Traditionally, digital ads were bought manually. In this direct model, advertisers—or their agencies—negotiated one-on-one with publishers to agree on campaign details: volume, dates, pricing, objectives, formats, and more. Once the deal was set, the publisher’s Ad Ops team would manually activate the campaign. Prices were fixed and predetermined, with no room for mid-flight adjustments. While programmatic has revolutionized much of the ecosystem, direct buying still exists.

Programmatic automates most of this process through tech platforms that allow real-time buying and selling of ad inventory. At a high level, here is how it works:

Publishers (including websites, apps, and streaming platforms) manage their inventory through Supply Side Platforms (SSPs), where they can define parameters such as minimum prices (floor prices) by format and placement. On the other side, advertisers and agencies use Demand Side Platforms (DSPs) to access this inventory, setting their own criteria based on audience segments, context, and maximum bid price.

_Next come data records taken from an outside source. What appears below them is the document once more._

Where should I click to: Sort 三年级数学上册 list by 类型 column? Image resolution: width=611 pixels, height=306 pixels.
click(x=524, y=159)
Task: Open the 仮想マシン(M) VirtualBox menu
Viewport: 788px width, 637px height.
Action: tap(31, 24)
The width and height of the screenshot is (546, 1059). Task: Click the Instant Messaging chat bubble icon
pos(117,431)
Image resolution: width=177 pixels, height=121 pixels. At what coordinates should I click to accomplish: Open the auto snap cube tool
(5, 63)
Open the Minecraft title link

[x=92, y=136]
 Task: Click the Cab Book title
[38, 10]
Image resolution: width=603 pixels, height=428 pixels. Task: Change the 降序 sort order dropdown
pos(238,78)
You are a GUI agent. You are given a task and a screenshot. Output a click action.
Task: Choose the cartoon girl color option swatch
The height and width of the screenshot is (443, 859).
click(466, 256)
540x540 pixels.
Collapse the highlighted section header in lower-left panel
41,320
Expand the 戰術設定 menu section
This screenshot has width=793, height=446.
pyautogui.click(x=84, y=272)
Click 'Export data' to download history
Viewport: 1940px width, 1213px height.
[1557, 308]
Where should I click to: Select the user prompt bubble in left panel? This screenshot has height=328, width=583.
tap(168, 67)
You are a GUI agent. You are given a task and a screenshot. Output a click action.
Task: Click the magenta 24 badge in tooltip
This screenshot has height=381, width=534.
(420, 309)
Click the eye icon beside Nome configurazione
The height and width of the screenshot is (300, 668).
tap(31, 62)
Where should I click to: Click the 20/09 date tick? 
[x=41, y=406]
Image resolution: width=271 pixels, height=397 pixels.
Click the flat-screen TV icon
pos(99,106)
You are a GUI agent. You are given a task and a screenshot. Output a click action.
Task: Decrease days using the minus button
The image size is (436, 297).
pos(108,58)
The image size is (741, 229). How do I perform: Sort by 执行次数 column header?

These two sides meet in an Ad Exchange—a centralized marketplace where real-time auctions take place in milliseconds for each impression. The system operates primarily on a CPM (cost per thousand impressions) model, though some SSPs may offer alternative pricing structures. This introduces dynamic pricing, where the final value of each impression is determined by live demand. While there are programmatic formats that involve pre-agreed terms—such as Private Deals or Programmatic Guaranteed—the core of the model lies in open auction logic, which enables both buyers and sellers to optimize performance and revenue.

A Rocky Start: Complexity, Distrust, and Resistance

When the first ad exchanges and buying/selling platforms (DSPs and SSPs) launched, the industry was not quite ready. Many advertisers did not trust the new tech or understand how this automated process worked. Concerns around transparency, ad fraud, brand safety, and a growing number of intermediaries led to widespread skepticism.

The hesitation was not limited to advertisers. Media agencies often lacked the technical talent to manage these platforms, and publishers feared losing control of their inventory. Many sales teams saw programmatic as a threat to their roles, not an opportunity.

To make things harder, the ecosystem was fragmented and full of acronyms: DSPs, SSPs, DMPs... each using its own language and standards. Still, the potential upside was hard to ignore.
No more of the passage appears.